I'm not convinced that this would fly from a medicolegal standpoint. For example, if a pain doc gets a referral from a surgeon to do a transforaminal ESI, he/she must do his/her own H&P and formulate his/her own diagnosis and management plan. To bill Medicare and in the event something should go wrong, the pain doc can't just say, "Uh, well, it was Dr. So and So's (Neurosurgeon) diagnosis and treatment plan, I just did the block".
 
The ICU's that I am used to didnt have any doctors, nurse practitioners, PA's or CRNA's in house. They were all at home sleeping In the ICU it was all RN's.

maybe the housekeeper can double up and manage the ICU after cleaning the bedpans and making the beds. I mean the doctors need their sleep. and if the housekeeper has trouble formulating a plan from the abgs maybe the head nurse can step up and try to make a decision. and wait til the patient really decompensates.. then think about calling the physicians... actually there are no studies that show calling the doctor when something is wrong helps at all.

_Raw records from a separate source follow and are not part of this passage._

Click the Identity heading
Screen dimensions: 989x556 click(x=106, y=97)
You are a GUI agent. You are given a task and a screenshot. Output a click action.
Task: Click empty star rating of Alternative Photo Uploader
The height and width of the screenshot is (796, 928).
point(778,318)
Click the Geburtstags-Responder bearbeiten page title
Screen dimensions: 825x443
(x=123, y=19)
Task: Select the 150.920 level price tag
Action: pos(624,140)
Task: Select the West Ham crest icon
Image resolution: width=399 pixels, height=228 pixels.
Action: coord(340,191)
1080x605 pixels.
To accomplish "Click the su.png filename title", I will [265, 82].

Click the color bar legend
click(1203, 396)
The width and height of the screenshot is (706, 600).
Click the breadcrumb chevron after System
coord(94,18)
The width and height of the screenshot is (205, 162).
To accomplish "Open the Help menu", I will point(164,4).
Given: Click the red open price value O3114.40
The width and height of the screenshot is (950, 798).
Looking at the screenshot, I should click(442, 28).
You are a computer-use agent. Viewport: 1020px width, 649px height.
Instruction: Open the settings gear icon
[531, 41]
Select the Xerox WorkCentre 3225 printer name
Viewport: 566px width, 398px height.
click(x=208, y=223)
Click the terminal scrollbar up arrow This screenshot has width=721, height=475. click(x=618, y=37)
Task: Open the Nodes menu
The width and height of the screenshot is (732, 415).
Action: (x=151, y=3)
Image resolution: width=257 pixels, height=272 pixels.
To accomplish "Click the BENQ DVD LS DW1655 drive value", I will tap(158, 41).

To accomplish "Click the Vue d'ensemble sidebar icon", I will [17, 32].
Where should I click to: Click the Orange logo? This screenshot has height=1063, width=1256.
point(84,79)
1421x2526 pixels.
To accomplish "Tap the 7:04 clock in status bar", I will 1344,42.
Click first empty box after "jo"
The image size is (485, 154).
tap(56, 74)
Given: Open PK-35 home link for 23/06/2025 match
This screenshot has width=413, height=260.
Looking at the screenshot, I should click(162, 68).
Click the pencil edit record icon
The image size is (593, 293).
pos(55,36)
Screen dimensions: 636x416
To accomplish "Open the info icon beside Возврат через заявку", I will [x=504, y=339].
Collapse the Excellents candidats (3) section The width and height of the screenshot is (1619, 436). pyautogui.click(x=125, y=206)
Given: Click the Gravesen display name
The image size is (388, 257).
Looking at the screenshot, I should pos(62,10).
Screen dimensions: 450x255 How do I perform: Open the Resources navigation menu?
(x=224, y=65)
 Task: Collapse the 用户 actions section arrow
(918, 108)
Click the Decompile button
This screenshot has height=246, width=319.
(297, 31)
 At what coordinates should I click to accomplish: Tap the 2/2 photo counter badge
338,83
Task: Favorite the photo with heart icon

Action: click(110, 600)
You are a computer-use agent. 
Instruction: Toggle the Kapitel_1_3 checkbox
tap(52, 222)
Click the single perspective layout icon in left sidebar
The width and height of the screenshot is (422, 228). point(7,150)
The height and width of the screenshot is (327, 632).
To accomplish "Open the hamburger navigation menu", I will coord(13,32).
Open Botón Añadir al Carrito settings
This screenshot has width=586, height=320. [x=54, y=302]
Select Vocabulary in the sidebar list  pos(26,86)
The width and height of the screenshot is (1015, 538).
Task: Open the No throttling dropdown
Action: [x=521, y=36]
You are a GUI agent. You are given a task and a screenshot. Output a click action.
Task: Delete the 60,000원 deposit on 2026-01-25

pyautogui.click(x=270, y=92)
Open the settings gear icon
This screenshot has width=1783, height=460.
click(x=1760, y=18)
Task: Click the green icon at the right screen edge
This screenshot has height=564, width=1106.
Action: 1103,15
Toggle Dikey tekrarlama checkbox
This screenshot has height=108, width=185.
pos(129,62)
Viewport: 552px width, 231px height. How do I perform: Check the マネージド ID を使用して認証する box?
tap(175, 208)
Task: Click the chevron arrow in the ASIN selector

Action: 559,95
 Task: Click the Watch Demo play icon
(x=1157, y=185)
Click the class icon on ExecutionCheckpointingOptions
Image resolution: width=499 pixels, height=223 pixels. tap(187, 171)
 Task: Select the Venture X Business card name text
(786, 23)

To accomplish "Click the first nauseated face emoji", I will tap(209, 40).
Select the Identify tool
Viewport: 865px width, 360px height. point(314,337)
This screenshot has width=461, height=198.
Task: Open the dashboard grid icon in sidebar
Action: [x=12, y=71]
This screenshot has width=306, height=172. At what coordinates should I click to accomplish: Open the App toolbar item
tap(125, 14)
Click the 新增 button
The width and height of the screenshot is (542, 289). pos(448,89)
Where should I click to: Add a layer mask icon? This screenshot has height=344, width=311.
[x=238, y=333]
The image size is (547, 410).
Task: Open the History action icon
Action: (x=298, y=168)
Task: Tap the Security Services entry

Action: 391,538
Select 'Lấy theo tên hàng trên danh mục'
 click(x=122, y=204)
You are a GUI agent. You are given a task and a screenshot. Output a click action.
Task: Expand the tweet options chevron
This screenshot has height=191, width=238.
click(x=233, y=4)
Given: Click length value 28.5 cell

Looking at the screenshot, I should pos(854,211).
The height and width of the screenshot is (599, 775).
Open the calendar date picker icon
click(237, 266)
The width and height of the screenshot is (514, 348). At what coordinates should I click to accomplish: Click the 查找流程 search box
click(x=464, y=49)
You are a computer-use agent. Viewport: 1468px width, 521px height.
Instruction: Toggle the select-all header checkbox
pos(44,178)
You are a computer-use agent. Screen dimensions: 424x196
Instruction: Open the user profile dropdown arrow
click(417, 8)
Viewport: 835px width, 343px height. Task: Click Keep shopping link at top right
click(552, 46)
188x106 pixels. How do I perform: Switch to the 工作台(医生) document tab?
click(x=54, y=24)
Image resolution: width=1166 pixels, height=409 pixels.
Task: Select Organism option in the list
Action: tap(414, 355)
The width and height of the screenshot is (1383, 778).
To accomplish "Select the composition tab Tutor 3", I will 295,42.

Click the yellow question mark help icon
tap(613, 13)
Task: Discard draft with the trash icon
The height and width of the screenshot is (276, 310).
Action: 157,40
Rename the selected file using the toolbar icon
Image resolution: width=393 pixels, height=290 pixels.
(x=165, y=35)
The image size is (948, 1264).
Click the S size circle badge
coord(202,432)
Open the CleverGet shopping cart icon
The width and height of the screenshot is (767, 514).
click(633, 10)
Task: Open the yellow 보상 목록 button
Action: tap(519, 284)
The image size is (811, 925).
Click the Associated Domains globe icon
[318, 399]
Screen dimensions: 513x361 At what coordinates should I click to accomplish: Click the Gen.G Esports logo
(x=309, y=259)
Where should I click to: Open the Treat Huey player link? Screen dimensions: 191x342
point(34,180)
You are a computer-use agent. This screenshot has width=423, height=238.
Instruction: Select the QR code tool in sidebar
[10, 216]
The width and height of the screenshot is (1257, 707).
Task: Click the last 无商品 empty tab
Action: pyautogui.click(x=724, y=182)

hey rmh, go back to the allnursing forum group where you belong... you wannabe
 
Johan

You are exactly the unprofessional boob that makes us all look bad. One day, you are going to learn your lesson the hard way. Hope its sooner than later before your arrogance/ego impacts your patients by not allowing you to ask for help from those you see as "inferior". Believe me, its coming.